- PROBLEM DESCRIPTION: Convert the items below into a two-column CSV whose header row reads text,answer, with one row per item. Enclose each item's text and its answer in a single quoted field apiece, replace line breaks with spaces, and omit the pictures.
* START EXERCISE INPUTS *
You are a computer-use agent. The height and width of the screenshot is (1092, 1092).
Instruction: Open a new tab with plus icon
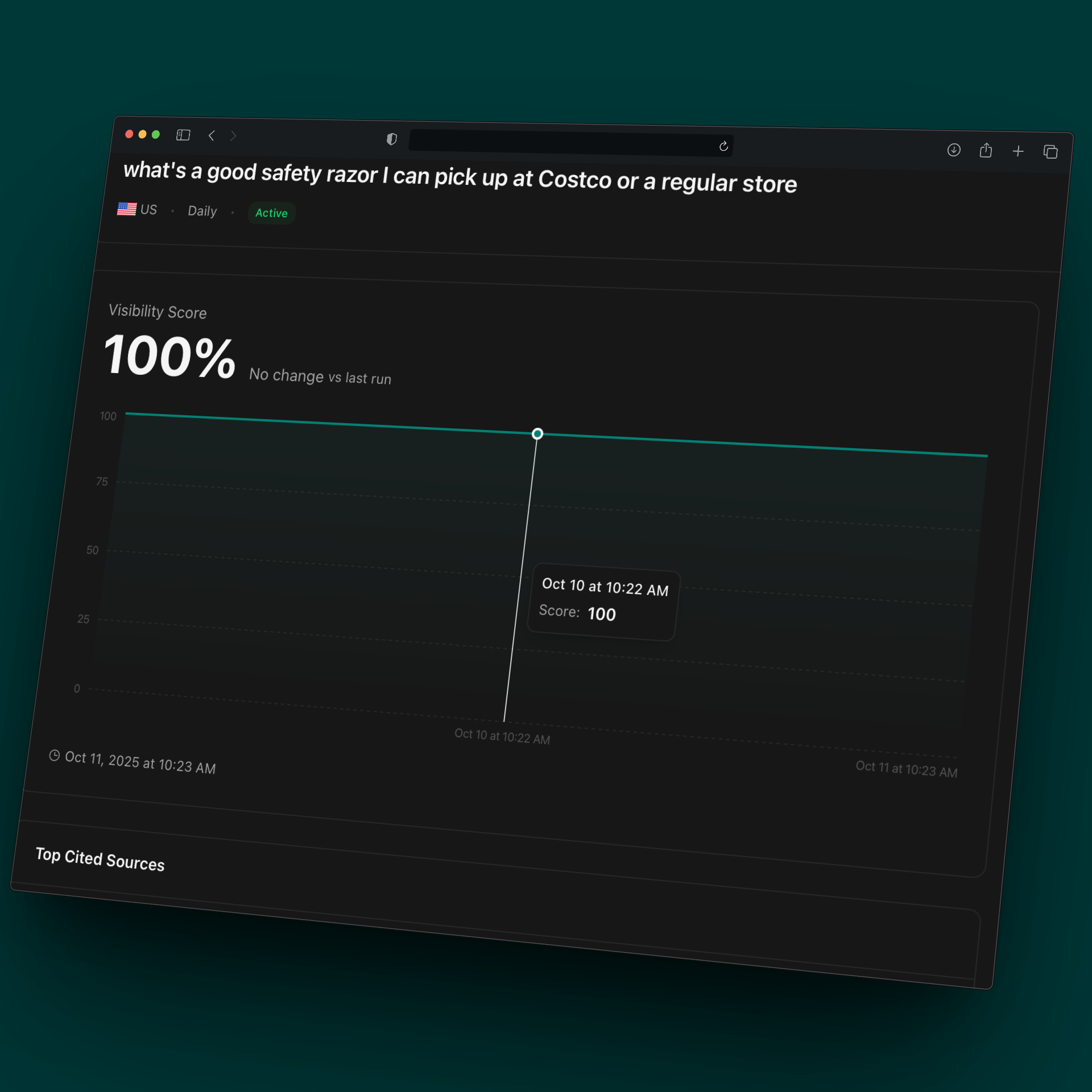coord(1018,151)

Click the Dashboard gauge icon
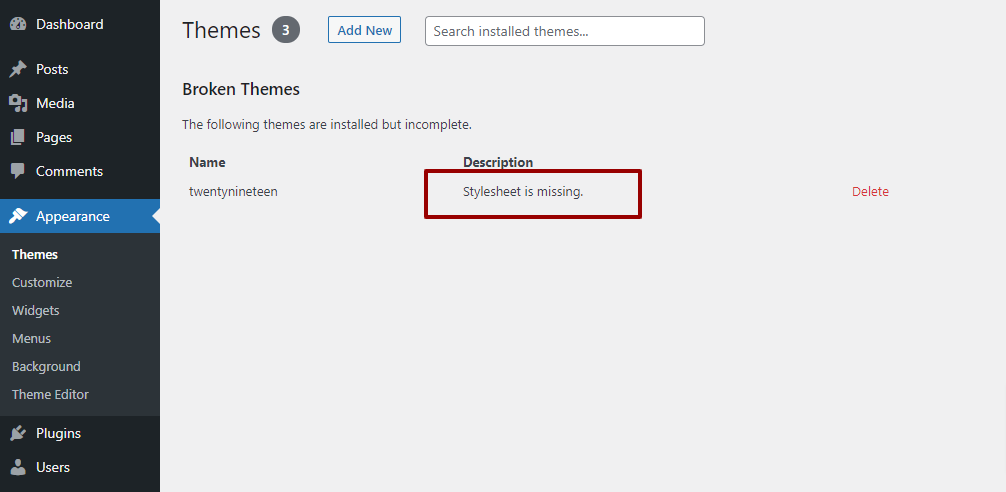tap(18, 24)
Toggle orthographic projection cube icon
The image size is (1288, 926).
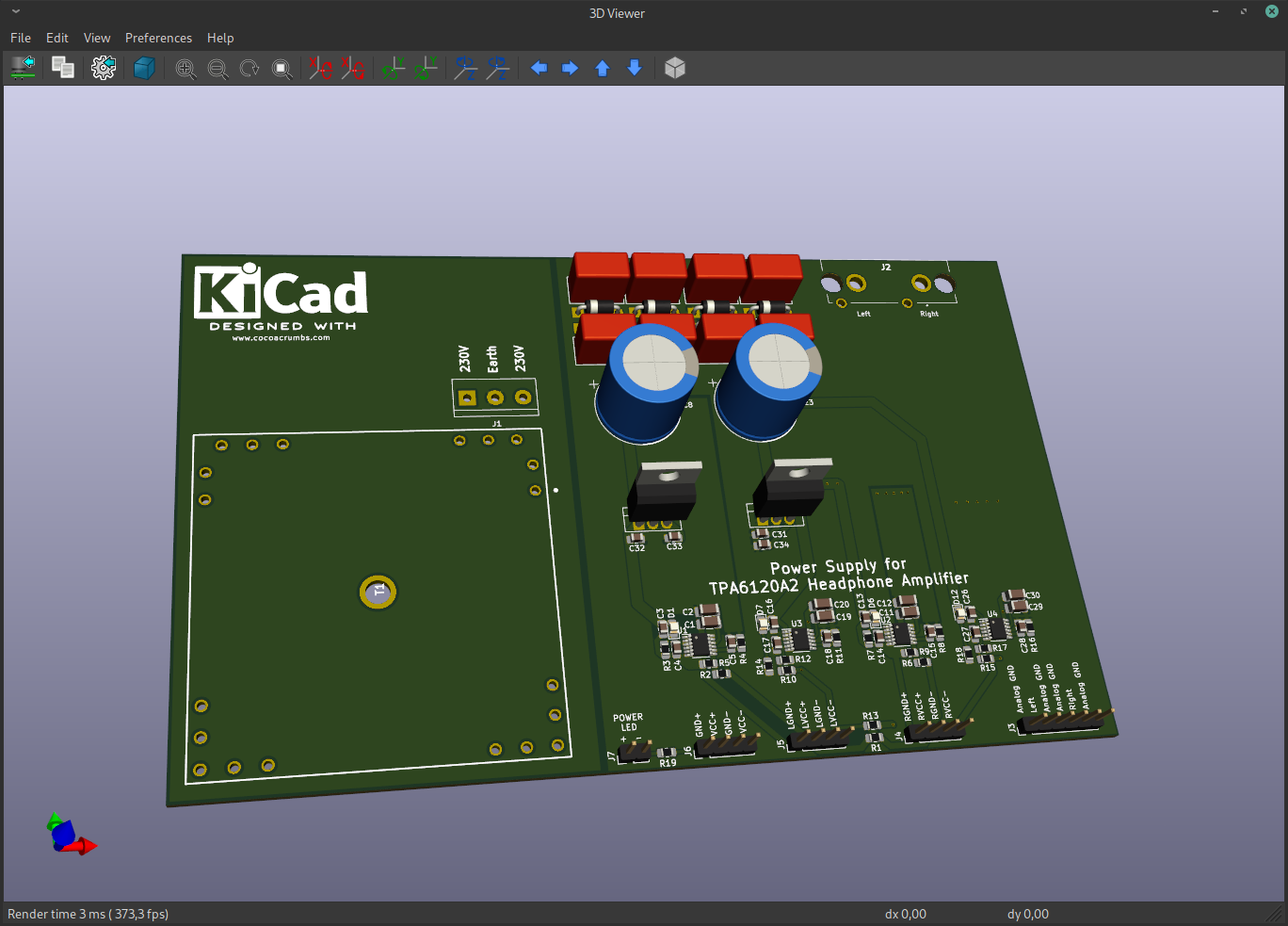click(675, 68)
* END EXERCISE INPUTS *
- OUTPUT FOR THIS TASK:
text,answer
"You are a computer-use agent. The height and width of the screenshot is (1092, 1092). Instruction: Open a new tab with plus icon","coord(1018,151)"
"Click the Dashboard gauge icon","tap(18, 24)"
"Toggle orthographic projection cube icon The image size is (1288, 926).","click(675, 68)"